═════ Recorded information ═════
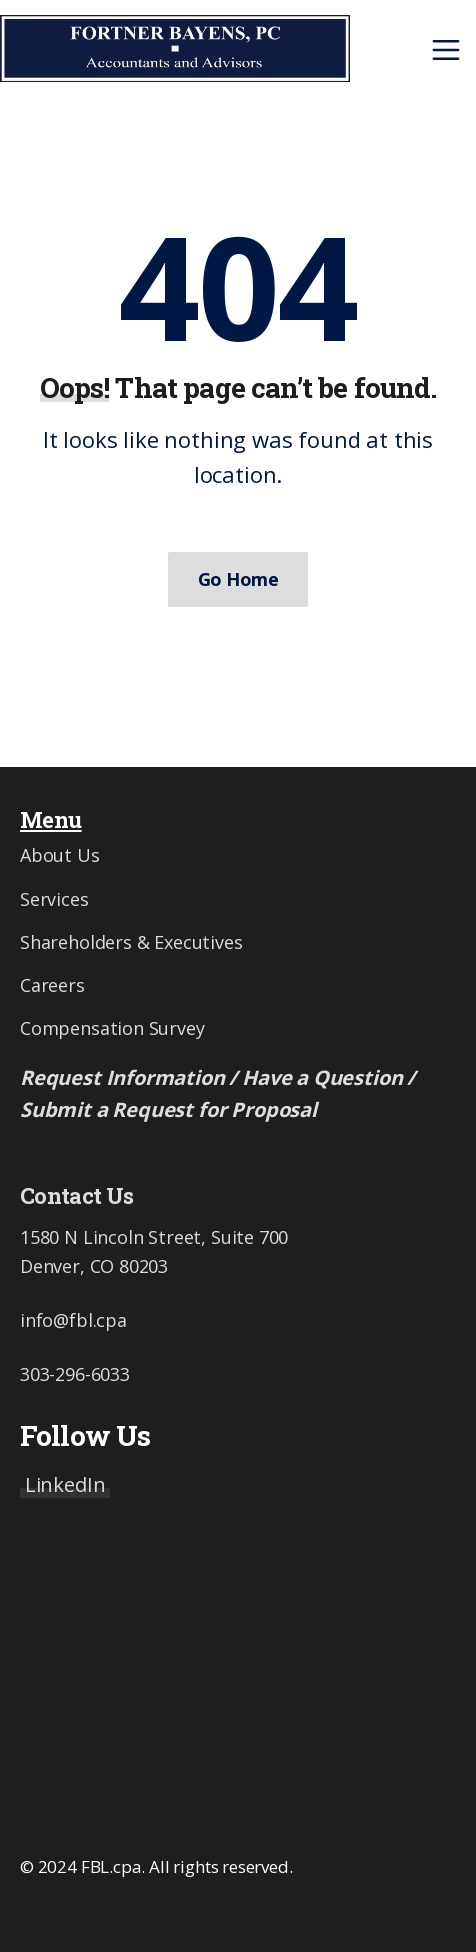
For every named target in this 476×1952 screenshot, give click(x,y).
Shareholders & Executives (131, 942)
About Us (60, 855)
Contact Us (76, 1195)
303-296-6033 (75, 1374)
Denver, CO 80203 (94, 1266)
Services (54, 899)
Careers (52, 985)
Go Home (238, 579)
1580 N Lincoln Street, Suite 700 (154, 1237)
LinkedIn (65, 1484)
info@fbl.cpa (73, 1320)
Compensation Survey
═════
═════ Recorded information ═════
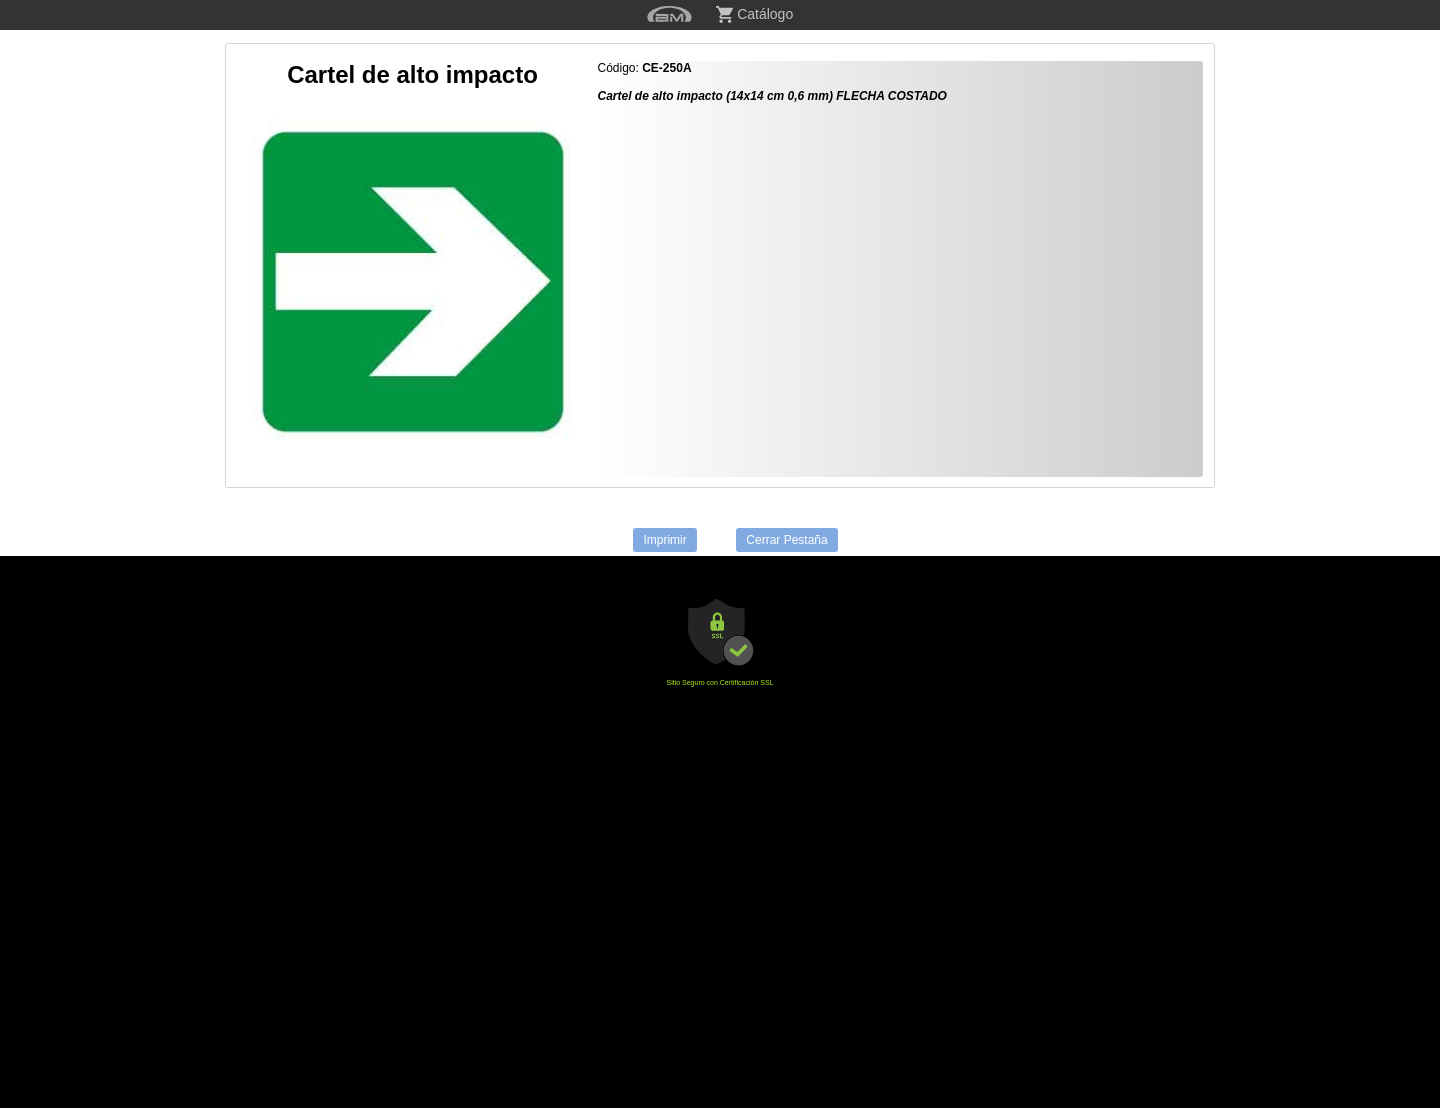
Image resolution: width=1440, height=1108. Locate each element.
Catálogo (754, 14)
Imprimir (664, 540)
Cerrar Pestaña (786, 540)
═════
**Exercise details:** Render the items from the line containing "303-296-6033 (75, 1374)" through the line containing "info@fbl.cpa (73, 1320)", both included, as a Markdown table with the columns Row and Item line. Number each row and leave out blank lines.

**Answer to the task:**
| Row | Item line |
|---|---|
| 1 | 303-296-6033 (75, 1374) |
| 2 | Denver, CO 80203 (94, 1266) |
| 3 | Services (54, 899) |
| 4 | Careers (52, 985) |
| 5 | Go Home (238, 579) |
| 6 | 1580 N Lincoln Street, Suite 700 (154, 1237) |
| 7 | LinkedIn (65, 1484) |
| 8 | info@fbl.cpa (73, 1320) |